Excerpt provided:
Companies need help to ease them through recession, Lord Bhattacharyya, head of Warwick Manufacturing Group, has warned.

And it was “vital” government responded, he said. Speaking in a debate on the Queen’s Speech in the House of Lords, his call comes ahead of a bail-out of the hard-hit car industry expected to be announced this week.

Lord Bhattacharyya has said the sector needs £1billion in short term aid.

He told peers: “In the last 20 years we built efficient, flexible and innovative manufacturing businesses in sectors as varied as aerospace, pharmaceutical and automotive. These companies have fixed their roofs, so to speak. Now it is not the roof, but the foundation of future growth that requires investment. Businesses do not want life support, but they do need our help to make Britain fit for the future. It is vital we support them.”

Manufacturing faced severe challenges as a result of the financial crisis, and there was a need for “some degree of industrial activism” by the government, he said. And, in an apparent swipe at banking, he went on: “We must act swiftly so the cost of failed speculation is not a loss of vital innovation.

“Crucially, we need to invest in technology and research.

“A co-ordinated approach to research has done extremely well in the life science and biotech sectors, where public investment and charitable funding of over £2billion a year has worked wonders for our knowledge base and our pharmaceutical industry, which now employs seventy thousand people in the UK and has a turnover of over £50billion. This should be applauded.

“Yet we know engineering and technology research funding is only around £500million a year, so it is clear, that as a much larger sector of the economy, it needs the same approach in funding and skills.”

This would require co-ordination between bodies such as the Engineering and Physical Sciences Research Council, the Technology Strategy Board and the Regional Development Agencies.

“These agencies need to have a symbiotic relationship with industry to ensure a critical mass of innovation,” said Lord Bhattacharyya.

“Only businesses which innovate today will have new products and more efficient processes to offer when consumer confidence returns – and it is good products and good margins that decide the fate of companies.

“Britain is a relatively small country. In a global environment we must export, which means ensuring we always have a world leading product base.

“The government has set out the areas in which we as a nation need to innovate. These include preparing for an aging society, security from defence to energy and the development of low carbon technology to minimise environmental change.

“We all know ‘picking winners’ did not give expected returns in the past, but we need to recognise that a total abdication of leadership would also be a failure.

“By 2011 we will be spending almost £4billion a year on scientific research. We must focus these resources on what President-elect Obama called ‘building the ecology of innovation’.

“Today, funding still has an overwhelming bias to ‘pure science’, a phrase which suggests a false divide between research and application.

“To integrate innovation into our economy we need to encourage research in partnership with business. We must develop applied research plans for sectors such as healthcare, energy, engineering and computer security – and we should reach out to businesses, not always expect them to take the lead in applied research in difficult economic times.

“The tradition of scientific research has been long term and blue sky. But the recent calls from the biotech sector for immediate financial support show that the supposed conflict between short term support and long term investment in R&D is a fallacy. One needs both, even more so in times of crisis.”

Source data:
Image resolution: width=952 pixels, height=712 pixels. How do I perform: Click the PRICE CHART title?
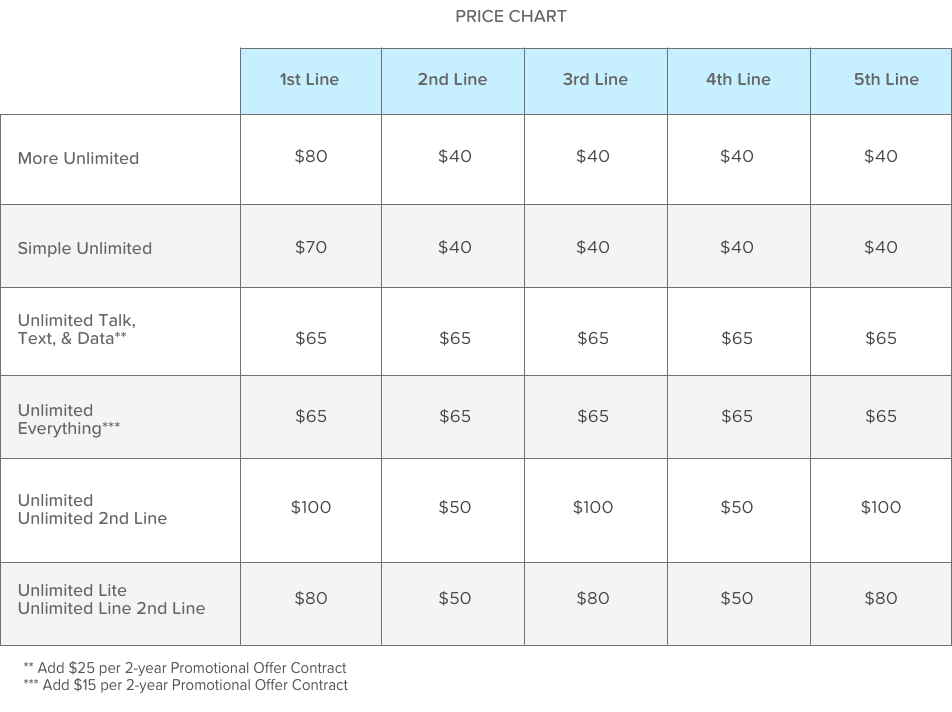pos(510,16)
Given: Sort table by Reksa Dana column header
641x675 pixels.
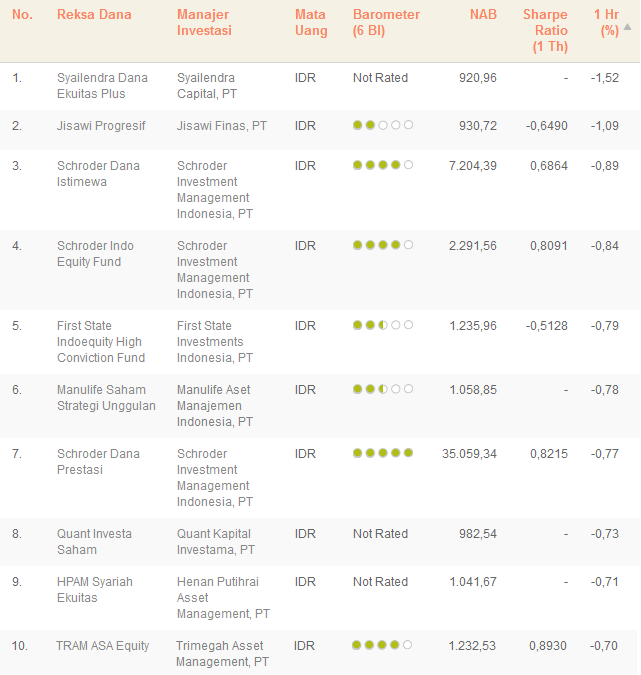Looking at the screenshot, I should pos(94,15).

What is needed: From the article above on Lord Bhattacharyya's call for government help for manufacturers, set down word for word the part that opens with the words "Lord Bhattacharyya has" and closes with "of vital innovation.".

Your solution:
Lord Bhattacharyya has said the sector needs £1billion in short term aid.

He told peers: “In the last 20 years we built efficient, flexible and innovative manufacturing businesses in sectors as varied as aerospace, pharmaceutical and automotive. These companies have fixed their roofs, so to speak. Now it is not the roof, but the foundation of future growth that requires investment. Businesses do not want life support, but they do need our help to make Britain fit for the future. It is vital we support them.”

Manufacturing faced severe challenges as a result of the financial crisis, and there was a need for “some degree of industrial activism” by the government, he said. And, in an apparent swipe at banking, he went on: “We must act swiftly so the cost of failed speculation is not a loss of vital innovation.